(Available records)
++++
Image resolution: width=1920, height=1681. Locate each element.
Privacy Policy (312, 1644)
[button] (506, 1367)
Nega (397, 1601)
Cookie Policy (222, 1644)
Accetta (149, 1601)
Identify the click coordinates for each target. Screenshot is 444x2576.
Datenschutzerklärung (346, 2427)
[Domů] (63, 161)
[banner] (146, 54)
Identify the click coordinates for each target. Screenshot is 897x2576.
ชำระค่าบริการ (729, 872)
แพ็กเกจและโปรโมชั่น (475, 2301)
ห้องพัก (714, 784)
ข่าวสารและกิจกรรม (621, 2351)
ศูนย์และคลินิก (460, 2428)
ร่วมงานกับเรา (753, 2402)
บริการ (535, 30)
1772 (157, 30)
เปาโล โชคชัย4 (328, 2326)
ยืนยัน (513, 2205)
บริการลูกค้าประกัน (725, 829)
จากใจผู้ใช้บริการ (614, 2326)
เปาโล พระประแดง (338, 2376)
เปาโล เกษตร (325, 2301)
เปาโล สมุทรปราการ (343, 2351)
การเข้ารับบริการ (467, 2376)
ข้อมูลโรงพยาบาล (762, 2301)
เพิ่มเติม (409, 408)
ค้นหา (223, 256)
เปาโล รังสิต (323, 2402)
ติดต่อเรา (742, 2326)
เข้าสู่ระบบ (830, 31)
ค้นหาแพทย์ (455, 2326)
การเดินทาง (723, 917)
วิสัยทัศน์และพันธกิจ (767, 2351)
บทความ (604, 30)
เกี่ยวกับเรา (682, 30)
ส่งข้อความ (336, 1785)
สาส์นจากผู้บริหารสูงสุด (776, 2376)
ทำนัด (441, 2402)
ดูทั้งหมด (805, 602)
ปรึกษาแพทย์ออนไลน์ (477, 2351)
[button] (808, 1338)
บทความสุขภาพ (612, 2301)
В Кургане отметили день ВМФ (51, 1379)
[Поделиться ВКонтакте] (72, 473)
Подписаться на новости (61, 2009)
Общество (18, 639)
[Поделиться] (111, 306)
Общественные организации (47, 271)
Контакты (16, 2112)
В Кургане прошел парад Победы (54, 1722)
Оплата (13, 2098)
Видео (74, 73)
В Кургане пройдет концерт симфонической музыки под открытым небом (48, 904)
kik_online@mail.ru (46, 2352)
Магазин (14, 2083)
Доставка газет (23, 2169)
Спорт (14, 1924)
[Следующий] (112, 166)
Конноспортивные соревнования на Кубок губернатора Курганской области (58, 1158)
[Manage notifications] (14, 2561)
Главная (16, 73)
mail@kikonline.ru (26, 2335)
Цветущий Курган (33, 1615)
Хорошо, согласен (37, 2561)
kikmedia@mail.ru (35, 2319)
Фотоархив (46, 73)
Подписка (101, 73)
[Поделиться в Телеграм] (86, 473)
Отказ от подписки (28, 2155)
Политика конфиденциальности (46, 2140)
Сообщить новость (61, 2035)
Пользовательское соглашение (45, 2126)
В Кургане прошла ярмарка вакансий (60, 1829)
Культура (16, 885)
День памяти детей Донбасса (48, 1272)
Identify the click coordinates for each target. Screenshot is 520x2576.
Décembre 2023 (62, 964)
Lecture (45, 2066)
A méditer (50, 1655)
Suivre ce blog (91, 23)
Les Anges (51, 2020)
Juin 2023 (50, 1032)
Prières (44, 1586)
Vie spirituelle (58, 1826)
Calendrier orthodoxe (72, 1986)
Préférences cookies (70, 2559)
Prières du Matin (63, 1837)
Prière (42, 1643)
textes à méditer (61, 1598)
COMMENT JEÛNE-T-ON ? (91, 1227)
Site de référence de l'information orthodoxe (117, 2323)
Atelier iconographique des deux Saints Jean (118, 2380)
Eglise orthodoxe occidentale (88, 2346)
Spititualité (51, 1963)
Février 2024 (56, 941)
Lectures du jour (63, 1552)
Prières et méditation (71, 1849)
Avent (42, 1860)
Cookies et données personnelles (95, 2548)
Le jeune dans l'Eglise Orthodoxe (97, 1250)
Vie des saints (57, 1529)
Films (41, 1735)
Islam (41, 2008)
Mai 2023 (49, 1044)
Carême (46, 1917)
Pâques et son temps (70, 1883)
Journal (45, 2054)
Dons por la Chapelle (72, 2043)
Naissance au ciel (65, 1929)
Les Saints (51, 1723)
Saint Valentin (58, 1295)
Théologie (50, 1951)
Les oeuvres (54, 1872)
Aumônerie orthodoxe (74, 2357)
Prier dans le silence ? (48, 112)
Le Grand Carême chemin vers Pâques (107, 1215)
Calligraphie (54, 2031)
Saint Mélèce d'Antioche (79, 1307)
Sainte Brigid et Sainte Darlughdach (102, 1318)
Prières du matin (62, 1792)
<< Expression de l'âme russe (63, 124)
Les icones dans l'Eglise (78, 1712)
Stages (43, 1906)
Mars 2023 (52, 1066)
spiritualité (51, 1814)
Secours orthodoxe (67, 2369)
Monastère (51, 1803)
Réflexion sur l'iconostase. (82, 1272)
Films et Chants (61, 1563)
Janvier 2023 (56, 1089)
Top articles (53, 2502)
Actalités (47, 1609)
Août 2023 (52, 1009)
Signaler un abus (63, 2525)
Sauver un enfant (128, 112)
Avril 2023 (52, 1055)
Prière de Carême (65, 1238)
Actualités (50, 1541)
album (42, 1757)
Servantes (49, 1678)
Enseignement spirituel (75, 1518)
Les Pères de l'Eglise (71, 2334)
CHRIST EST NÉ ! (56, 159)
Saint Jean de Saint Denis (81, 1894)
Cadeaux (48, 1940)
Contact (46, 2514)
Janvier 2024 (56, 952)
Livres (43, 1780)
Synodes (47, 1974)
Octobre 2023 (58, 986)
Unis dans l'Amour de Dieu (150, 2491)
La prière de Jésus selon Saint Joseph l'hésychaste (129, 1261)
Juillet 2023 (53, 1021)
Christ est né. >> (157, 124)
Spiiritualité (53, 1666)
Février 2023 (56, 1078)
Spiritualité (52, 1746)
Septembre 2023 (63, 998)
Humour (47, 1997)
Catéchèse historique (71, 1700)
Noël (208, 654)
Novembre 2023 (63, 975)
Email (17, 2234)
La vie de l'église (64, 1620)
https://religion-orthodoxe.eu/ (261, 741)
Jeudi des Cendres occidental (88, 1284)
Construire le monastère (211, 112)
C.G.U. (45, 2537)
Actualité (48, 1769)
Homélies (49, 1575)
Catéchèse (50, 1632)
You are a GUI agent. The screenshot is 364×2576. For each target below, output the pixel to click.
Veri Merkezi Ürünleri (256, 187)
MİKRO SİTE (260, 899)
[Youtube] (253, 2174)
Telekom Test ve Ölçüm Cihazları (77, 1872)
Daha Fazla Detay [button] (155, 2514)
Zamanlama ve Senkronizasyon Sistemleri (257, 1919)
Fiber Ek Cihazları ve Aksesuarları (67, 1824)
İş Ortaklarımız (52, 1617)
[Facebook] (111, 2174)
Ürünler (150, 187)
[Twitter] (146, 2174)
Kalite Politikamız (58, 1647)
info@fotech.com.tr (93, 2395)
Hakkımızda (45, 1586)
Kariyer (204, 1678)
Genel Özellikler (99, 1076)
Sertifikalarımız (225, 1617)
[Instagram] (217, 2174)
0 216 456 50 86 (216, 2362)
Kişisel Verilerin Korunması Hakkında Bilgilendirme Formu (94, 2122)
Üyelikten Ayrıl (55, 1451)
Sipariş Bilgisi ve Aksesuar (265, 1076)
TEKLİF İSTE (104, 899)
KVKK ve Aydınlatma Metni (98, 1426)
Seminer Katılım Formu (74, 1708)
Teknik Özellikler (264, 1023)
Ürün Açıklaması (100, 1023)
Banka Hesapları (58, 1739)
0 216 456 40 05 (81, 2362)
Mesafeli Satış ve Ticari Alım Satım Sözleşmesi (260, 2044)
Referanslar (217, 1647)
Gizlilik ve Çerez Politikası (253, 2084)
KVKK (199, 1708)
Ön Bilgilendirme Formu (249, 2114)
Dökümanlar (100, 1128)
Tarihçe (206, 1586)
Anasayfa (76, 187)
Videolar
++++
(What you should do) Copy out word for word each line of the listing, from the very first line down to the line containing "[Следующий] (112, 166)", and stop after that line.

(Written answer)
Image resolution: width=1920, height=1681. Locate each element.
Privacy Policy (312, 1644)
[button] (506, 1367)
Nega (397, 1601)
Cookie Policy (222, 1644)
Accetta (149, 1601)
Identify the click coordinates for each target. Screenshot is 444x2576.
Datenschutzerklärung (346, 2427)
[Domů] (63, 161)
[banner] (146, 54)
Identify the click coordinates for each target. Screenshot is 897x2576.
ชำระค่าบริการ (729, 872)
แพ็กเกจและโปรโมชั่น (475, 2301)
ห้องพัก (714, 784)
ข่าวสารและกิจกรรม (621, 2351)
ศูนย์และคลินิก (460, 2428)
ร่วมงานกับเรา (753, 2402)
บริการ (535, 30)
1772 (157, 30)
เปาโล โชคชัย4 (328, 2326)
ยืนยัน (513, 2205)
บริการลูกค้าประกัน (725, 829)
จากใจผู้ใช้บริการ (614, 2326)
เปาโล พระประแดง (338, 2376)
เปาโล เกษตร (325, 2301)
เปาโล สมุทรปราการ (343, 2351)
การเข้ารับบริการ (467, 2376)
ข้อมูลโรงพยาบาล (762, 2301)
เพิ่มเติม (409, 408)
ค้นหา (223, 256)
เปาโล รังสิต (323, 2402)
ติดต่อเรา (742, 2326)
เข้าสู่ระบบ (830, 31)
ค้นหาแพทย์ (455, 2326)
การเดินทาง (723, 917)
วิสัยทัศน์และพันธกิจ (767, 2351)
บทความ (604, 30)
เกี่ยวกับเรา (682, 30)
ส่งข้อความ (336, 1785)
สาส์นจากผู้บริหารสูงสุด (776, 2376)
ทำนัด (441, 2402)
ดูทั้งหมด (805, 602)
ปรึกษาแพทย์ออนไลน์ (477, 2351)
[button] (808, 1338)
บทความสุขภาพ (612, 2301)
В Кургане отметили день ВМФ (51, 1379)
[Поделиться ВКонтакте] (72, 473)
Подписаться на новости (61, 2009)
Общество (18, 639)
[Поделиться] (111, 306)
Общественные организации (47, 271)
Контакты (16, 2112)
В Кургане прошел парад Победы (54, 1722)
Оплата (13, 2098)
Видео (74, 73)
В Кургане пройдет концерт симфонической музыки под открытым небом (48, 904)
kik_online@mail.ru (46, 2352)
Магазин (14, 2083)
Доставка газет (23, 2169)
Спорт (14, 1924)
[Следующий] (112, 166)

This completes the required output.